Much of the initial research in vocabulary testing originated in research on vocabulary acquisition before being adapted into educational settings, so the book starts here. An effective way to acquire vocabulary is by incidental exposure while reading or listening to the language, although many specific questions are difficult to answer in a controlled experiment. The meaning of a word may sometimes be inferred from context but a lot of the time, there are not enough helpful clues. If learners encounter a lexical gap, they can employ meta-linguistic skills to work around it, so vocabulary knowledge is not the same as communicative capability.
Next, the author moves to research and design considerations on vocabulary testing. The test must decide what words to test and how to assess whether a word is known. Depth of vocabulary is desirable but takes a long time to measure, so practically you can only test a small number of words in depth. Tests are constrained by how much effort is required to grade them, so multiple-choice tests are popular. The design of a test depends on whether the student cares about a high score or not: high-stakes tests need to be a lot more robust to guessing strategies, and educators need to consider whether the washback effects of studying for the test are beneficial or not. Finally, a good test should have evidence for validity by being correlated with other language skill metrics.
The book covers the design of four English tests with different types of questions (Vocabulary Levels, EVST, VKS, and TOEFL). Checklists are good for testing a lot of words quickly, you need to add fake words and penalize checking fake words, but these tend to overly penalize students who check too many words. Matching words to definitions is useful but you need to be careful otherwise students may be able to eliminate choices based on morphology. Cloze tests (fill in the blank) require the student to read a lot of context, thus testing reading comprehension skills in addition to the vocabulary, which may or may not be desirable.
The last section is about metrics for readability and scoring students’ written and spoken output, which is closer to communicative ability than discrete vocabulary items. Automated metrics are challenging to use because there’s no good way to control for length, and for spoken output, it must be transcribed so these are more often used in research settings. In tests, students are usually graded subjectively on several different dimensions.

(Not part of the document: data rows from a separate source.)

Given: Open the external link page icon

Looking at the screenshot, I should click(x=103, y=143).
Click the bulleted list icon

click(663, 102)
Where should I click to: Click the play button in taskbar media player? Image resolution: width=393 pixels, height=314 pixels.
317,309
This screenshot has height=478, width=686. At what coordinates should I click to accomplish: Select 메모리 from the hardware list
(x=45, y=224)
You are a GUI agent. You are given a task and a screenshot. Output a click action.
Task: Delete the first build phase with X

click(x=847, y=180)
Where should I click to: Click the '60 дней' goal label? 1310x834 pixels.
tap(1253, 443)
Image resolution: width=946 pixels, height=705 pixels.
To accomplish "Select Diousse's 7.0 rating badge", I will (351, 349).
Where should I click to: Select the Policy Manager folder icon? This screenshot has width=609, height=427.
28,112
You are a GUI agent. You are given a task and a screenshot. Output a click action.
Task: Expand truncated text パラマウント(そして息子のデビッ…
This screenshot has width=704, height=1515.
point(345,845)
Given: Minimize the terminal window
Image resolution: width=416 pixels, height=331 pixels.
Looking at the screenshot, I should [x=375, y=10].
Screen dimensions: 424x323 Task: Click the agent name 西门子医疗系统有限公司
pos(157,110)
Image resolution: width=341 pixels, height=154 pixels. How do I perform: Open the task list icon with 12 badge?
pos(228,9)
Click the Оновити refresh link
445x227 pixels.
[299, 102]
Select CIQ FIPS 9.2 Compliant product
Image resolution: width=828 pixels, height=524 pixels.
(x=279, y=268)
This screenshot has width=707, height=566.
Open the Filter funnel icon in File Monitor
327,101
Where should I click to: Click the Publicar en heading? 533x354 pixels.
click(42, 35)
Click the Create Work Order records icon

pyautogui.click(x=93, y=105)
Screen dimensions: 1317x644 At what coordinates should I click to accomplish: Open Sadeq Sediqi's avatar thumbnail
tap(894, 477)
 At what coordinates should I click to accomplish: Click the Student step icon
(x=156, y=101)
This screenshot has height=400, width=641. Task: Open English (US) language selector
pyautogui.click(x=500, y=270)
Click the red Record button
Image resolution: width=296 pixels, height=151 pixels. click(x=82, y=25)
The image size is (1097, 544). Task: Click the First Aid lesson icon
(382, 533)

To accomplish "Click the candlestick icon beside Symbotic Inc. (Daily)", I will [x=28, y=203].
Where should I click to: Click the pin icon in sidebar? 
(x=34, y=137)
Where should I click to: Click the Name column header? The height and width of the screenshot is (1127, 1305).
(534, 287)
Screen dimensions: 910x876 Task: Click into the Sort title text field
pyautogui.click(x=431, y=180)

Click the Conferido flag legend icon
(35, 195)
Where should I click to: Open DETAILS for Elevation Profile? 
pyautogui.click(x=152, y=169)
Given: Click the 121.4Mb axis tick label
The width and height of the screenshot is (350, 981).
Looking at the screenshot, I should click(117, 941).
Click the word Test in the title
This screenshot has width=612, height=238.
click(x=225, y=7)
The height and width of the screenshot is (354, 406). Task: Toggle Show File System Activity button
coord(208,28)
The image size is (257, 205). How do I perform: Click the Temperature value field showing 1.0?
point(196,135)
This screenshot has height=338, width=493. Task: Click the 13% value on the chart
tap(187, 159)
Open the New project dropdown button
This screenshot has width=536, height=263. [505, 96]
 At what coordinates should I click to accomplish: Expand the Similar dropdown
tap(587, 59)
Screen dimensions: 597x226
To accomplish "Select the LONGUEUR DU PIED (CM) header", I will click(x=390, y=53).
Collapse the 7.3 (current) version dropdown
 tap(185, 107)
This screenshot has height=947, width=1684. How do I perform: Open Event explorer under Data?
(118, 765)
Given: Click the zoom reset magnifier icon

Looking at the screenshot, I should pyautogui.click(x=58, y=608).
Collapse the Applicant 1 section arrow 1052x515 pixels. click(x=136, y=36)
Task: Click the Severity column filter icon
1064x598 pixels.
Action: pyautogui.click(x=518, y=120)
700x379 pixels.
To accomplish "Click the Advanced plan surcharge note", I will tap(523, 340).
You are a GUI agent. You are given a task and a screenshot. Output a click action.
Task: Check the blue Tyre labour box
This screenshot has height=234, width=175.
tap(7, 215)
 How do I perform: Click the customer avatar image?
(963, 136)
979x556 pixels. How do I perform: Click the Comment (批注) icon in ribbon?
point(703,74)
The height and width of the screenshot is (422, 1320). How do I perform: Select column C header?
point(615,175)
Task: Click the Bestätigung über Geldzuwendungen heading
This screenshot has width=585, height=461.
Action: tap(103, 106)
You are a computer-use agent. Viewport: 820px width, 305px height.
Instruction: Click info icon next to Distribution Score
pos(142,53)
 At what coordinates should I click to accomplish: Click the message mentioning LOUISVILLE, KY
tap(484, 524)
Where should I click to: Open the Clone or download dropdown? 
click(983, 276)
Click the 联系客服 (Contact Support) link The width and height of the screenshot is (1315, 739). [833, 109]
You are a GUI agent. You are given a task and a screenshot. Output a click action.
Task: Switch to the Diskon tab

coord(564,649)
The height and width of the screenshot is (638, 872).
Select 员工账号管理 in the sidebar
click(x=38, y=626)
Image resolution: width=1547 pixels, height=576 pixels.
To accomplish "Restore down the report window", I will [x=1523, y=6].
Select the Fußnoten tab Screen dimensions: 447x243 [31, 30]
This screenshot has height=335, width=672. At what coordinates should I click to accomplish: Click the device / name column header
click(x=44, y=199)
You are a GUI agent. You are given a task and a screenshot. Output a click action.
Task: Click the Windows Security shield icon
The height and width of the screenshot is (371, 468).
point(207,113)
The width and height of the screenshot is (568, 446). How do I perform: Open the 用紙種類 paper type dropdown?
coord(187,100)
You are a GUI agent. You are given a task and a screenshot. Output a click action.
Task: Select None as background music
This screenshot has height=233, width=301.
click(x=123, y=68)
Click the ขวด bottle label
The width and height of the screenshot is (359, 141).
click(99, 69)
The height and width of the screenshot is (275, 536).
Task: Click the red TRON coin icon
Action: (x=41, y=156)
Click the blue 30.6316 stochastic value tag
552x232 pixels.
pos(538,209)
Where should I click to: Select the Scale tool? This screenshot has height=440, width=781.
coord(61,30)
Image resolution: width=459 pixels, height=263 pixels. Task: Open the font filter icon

Overall, a pretty comprehensive survey of issues related to vocabulary assessment. Some drawbacks of the book are that (1) it only considers English as the foreign language, (2) the writing is sometimes unfocused making it hard to tell what point is being made, and (3) it hasn’t been updated in two decades so I wonder if any new results from research has changed the conclusions. I suspect not so much because there are more questions than answers in this field, and a lot of subjective tradeoffs that have to be made.